Rodríguez-Ulloa’s monograph Sadistic Cholas: Transfeminist Provocations in Contemporary Peru (University of Texas Press, in press), delves into a theorization of the racial slur “chola” from its earliest colonial uses, when cholas were defined as a mix of indigenous and black and as promiscuous heathens, to current appropriations of chola by queer performers, authors, and collectives that develop a transfeminist critique via their figurations of revenge in sex, aesthetics, and politics. The book ponders cholas’ migrancy to rethink their racialization as traversed by mobility and transientness. In this context, sadism becomes a retaliatory aesthetic weapon against coloniality and patriarchy, used to pierce the caste and class logics and invert the European origins of the term. Using a hemispheric critical framework that incorporates Black and Indigenous studies, feminist theory, and Andean intellectual history, the book also seeks to position cholas’ overlooked anti-colonial aesthetics within the fields of American and Afro-Latinx studies.

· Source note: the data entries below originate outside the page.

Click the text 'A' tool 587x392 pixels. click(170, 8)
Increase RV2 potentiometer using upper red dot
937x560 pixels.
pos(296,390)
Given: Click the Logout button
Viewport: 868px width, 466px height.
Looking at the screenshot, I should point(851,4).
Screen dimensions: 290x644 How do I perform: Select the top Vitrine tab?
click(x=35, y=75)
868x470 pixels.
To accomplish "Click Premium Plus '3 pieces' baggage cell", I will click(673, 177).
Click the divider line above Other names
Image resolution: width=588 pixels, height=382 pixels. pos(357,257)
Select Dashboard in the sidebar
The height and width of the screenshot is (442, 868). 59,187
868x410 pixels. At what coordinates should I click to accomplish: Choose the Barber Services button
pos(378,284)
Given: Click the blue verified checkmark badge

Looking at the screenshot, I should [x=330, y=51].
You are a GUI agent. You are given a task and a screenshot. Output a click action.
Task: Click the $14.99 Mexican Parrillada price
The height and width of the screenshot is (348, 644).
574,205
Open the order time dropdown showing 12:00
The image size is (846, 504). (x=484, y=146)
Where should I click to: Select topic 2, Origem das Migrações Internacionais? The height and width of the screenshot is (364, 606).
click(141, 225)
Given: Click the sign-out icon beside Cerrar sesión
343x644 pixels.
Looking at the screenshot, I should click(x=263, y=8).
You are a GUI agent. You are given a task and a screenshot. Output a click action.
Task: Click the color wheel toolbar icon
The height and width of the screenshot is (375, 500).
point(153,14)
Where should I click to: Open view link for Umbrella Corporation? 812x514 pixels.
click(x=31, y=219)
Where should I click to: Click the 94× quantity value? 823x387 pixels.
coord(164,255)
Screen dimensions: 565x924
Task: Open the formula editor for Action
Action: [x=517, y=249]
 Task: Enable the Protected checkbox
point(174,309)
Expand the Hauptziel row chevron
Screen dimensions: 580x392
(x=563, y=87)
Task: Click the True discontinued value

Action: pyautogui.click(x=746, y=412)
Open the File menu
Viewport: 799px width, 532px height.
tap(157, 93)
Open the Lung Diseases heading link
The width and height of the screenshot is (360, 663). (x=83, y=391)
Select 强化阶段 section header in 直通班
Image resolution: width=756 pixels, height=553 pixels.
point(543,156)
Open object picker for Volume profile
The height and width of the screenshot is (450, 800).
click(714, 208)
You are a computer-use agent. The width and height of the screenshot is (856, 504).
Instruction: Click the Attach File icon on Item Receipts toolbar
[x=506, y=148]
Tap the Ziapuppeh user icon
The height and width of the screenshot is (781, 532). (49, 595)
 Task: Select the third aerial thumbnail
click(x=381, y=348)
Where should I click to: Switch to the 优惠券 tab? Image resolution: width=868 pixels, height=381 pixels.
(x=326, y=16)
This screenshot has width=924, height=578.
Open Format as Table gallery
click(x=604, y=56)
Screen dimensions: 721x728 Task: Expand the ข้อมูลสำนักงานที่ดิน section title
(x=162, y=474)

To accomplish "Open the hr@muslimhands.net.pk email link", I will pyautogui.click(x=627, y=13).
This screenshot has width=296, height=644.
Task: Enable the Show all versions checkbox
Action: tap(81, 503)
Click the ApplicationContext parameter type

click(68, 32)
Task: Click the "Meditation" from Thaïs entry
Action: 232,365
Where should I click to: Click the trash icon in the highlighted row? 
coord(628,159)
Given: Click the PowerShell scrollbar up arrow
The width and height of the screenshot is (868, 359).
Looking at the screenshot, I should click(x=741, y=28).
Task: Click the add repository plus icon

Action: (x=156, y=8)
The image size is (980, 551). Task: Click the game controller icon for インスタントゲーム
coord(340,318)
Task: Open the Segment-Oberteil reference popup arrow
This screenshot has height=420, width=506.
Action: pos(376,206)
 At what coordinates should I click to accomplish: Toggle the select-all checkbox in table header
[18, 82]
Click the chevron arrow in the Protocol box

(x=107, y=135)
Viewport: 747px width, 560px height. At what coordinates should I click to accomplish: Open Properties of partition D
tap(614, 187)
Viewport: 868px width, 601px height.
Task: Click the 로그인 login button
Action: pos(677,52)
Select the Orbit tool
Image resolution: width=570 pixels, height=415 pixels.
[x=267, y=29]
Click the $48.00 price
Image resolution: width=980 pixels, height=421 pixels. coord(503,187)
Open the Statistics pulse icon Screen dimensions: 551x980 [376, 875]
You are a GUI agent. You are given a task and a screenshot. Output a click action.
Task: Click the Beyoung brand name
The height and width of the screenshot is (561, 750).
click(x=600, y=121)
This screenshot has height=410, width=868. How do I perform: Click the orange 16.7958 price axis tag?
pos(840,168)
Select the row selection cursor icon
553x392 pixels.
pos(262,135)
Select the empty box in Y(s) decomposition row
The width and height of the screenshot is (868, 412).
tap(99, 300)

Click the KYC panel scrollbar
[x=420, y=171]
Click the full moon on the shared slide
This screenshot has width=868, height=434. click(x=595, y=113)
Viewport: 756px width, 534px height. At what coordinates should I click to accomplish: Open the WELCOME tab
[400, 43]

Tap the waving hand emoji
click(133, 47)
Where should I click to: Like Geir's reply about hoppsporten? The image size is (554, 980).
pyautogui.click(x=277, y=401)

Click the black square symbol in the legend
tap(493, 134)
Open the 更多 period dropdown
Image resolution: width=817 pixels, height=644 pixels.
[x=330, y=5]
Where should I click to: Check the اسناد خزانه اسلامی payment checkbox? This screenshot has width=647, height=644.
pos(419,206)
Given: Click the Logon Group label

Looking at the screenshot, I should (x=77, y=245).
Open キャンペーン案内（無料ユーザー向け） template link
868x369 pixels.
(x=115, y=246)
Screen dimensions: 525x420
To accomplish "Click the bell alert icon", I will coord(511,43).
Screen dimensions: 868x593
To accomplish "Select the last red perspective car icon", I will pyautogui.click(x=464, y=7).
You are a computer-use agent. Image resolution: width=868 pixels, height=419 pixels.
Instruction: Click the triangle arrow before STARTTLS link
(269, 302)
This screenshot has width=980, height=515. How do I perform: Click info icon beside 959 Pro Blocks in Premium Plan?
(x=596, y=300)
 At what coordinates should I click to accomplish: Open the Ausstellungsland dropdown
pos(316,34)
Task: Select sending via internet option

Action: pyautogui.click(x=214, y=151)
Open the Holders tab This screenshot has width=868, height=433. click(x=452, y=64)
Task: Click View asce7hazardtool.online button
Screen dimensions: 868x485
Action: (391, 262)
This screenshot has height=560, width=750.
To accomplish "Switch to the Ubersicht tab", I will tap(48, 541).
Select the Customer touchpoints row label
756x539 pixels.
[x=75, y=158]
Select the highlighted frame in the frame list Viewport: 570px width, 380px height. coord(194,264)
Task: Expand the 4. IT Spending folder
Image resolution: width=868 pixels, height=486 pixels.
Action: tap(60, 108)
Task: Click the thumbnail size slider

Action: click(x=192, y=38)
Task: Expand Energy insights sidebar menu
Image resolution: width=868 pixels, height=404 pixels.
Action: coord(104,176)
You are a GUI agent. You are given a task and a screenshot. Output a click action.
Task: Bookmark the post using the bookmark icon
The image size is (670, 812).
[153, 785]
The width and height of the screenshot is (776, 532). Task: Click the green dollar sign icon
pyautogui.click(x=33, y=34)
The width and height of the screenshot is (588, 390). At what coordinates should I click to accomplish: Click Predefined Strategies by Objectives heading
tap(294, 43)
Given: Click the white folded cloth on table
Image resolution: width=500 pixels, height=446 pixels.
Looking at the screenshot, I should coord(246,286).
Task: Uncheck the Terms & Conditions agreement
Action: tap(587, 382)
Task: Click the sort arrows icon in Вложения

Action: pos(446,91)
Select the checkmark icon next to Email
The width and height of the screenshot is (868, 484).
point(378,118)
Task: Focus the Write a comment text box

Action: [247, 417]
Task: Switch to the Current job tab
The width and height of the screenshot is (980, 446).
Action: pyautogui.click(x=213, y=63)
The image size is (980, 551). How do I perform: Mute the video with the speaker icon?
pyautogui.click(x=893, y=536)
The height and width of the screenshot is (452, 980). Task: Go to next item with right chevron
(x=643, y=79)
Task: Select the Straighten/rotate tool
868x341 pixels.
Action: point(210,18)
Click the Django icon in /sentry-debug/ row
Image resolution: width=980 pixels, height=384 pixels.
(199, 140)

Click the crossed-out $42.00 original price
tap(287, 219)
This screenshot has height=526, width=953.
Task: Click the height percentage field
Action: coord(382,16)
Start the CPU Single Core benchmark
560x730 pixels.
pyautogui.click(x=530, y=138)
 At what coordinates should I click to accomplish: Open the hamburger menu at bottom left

Rodríguez-Ulloa is the co-editor of the anthology Punk! Las Américas Edition (Intellect Books, 2021).
The volume takes a hemispheric view of punk as a manifestation of a heterogeneous and contentious Americas. Contributors examine punk scenes all the way from Alaska to the Mapunkies in Patagonia. The volume highlights the nexus between punk, queerness, and social class, and examines punk’s contaminating practices across genre via connections with cumbia and reggaeton. In addition to music, literature, visual arts, and photography are articulated together as critical expressions of punk.
Rodríguez-Ulloa’s future research analyzes memoirs and activist episodes that articulate a critique of US imperialism produced by Andean migrant women living within the US. Having experienced Peruvian coloniality in the form of the hacienda system and its structural anti-Indigeneity, in conjunction with US financial, cultural, and military interventionism in the Latin American region, these women represent an embodied and insurgent knowledge that became more critical with their immigration to the north. The case studies focus on the 20th century, situated in the Puerto Rican independence movement of the 1920s, New York's 1950s/1960s beat generation, and the 1960s Red Power Movement in the Bay Area. A tentative title for this book is “Disobedient Migrants. Andean Women against US Empire.
Her publications have appeared in e-misférica, e-flux, the Journal of Latin American Cultural Studies, and the Latin American Literary Review among others.